[Aim of the exercise]: All of the material must be duplicated exactly, line by line.

= = = =

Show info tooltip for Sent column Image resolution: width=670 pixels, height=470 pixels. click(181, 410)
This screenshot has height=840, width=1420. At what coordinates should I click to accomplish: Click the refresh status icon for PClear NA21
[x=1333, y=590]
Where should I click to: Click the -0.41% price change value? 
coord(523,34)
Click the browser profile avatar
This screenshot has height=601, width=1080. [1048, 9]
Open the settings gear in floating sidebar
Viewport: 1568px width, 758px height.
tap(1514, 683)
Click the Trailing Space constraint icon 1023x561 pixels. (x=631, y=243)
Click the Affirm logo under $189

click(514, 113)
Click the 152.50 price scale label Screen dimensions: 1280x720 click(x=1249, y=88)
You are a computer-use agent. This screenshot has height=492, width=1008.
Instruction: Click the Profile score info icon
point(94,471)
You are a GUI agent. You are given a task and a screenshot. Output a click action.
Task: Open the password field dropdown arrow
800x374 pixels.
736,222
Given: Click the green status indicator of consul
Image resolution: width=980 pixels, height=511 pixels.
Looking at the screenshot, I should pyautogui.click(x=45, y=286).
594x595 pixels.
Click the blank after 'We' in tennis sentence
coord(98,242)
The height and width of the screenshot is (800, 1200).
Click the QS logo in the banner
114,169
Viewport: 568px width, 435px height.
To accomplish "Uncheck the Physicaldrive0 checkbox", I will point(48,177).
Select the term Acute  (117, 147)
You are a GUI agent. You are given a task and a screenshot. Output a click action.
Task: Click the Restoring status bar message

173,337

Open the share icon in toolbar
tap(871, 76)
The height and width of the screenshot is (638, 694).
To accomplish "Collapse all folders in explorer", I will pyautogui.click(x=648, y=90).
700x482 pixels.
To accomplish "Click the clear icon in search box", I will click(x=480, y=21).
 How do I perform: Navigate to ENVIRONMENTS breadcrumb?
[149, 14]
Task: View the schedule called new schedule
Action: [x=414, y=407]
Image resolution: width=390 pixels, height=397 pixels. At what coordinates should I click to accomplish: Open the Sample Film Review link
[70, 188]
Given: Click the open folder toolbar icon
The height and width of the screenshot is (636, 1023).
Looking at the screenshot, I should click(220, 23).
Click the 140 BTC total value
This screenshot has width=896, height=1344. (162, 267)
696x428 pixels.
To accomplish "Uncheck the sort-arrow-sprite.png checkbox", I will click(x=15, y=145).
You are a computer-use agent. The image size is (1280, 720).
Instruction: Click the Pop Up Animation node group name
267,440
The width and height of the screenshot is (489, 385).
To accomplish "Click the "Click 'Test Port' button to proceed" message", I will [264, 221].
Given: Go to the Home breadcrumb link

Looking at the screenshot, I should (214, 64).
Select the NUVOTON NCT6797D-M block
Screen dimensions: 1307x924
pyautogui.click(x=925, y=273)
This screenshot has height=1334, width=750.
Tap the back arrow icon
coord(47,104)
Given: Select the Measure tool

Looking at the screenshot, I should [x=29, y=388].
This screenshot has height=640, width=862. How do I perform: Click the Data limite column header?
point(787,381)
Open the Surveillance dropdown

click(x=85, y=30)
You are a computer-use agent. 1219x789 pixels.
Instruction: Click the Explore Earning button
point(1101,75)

= = = =

[Finished exercise]:
Show info tooltip for Sent column Image resolution: width=670 pixels, height=470 pixels. click(181, 410)
This screenshot has height=840, width=1420. At what coordinates should I click to accomplish: Click the refresh status icon for PClear NA21
[x=1333, y=590]
Where should I click to: Click the -0.41% price change value? 
coord(523,34)
Click the browser profile avatar
This screenshot has height=601, width=1080. [1048, 9]
Open the settings gear in floating sidebar
Viewport: 1568px width, 758px height.
tap(1514, 683)
Click the Trailing Space constraint icon 1023x561 pixels. (x=631, y=243)
Click the Affirm logo under $189

click(514, 113)
Click the 152.50 price scale label Screen dimensions: 1280x720 click(x=1249, y=88)
You are a computer-use agent. This screenshot has height=492, width=1008.
Instruction: Click the Profile score info icon
point(94,471)
You are a GUI agent. You are given a task and a screenshot. Output a click action.
Task: Open the password field dropdown arrow
800x374 pixels.
736,222
Given: Click the green status indicator of consul
Image resolution: width=980 pixels, height=511 pixels.
Looking at the screenshot, I should pyautogui.click(x=45, y=286).
594x595 pixels.
Click the blank after 'We' in tennis sentence
coord(98,242)
The height and width of the screenshot is (800, 1200).
Click the QS logo in the banner
114,169
Viewport: 568px width, 435px height.
To accomplish "Uncheck the Physicaldrive0 checkbox", I will point(48,177).
Select the term Acute  (117, 147)
You are a GUI agent. You are given a task and a screenshot. Output a click action.
Task: Click the Restoring status bar message

173,337

Open the share icon in toolbar
tap(871, 76)
The height and width of the screenshot is (638, 694).
To accomplish "Collapse all folders in explorer", I will pyautogui.click(x=648, y=90).
700x482 pixels.
To accomplish "Click the clear icon in search box", I will click(x=480, y=21).
 How do I perform: Navigate to ENVIRONMENTS breadcrumb?
[149, 14]
Task: View the schedule called new schedule
Action: [x=414, y=407]
Image resolution: width=390 pixels, height=397 pixels. At what coordinates should I click to accomplish: Open the Sample Film Review link
[70, 188]
Given: Click the open folder toolbar icon
The height and width of the screenshot is (636, 1023).
Looking at the screenshot, I should click(220, 23).
Click the 140 BTC total value
This screenshot has width=896, height=1344. (162, 267)
696x428 pixels.
To accomplish "Uncheck the sort-arrow-sprite.png checkbox", I will click(x=15, y=145).
You are a computer-use agent. The image size is (1280, 720).
Instruction: Click the Pop Up Animation node group name
267,440
The width and height of the screenshot is (489, 385).
To accomplish "Click the "Click 'Test Port' button to proceed" message", I will [264, 221].
Given: Go to the Home breadcrumb link

Looking at the screenshot, I should (214, 64).
Select the NUVOTON NCT6797D-M block
Screen dimensions: 1307x924
pyautogui.click(x=925, y=273)
This screenshot has height=1334, width=750.
Tap the back arrow icon
coord(47,104)
Given: Select the Measure tool

Looking at the screenshot, I should [x=29, y=388].
This screenshot has height=640, width=862. How do I perform: Click the Data limite column header?
point(787,381)
Open the Surveillance dropdown

click(x=85, y=30)
You are a computer-use agent. 1219x789 pixels.
Instruction: Click the Explore Earning button
point(1101,75)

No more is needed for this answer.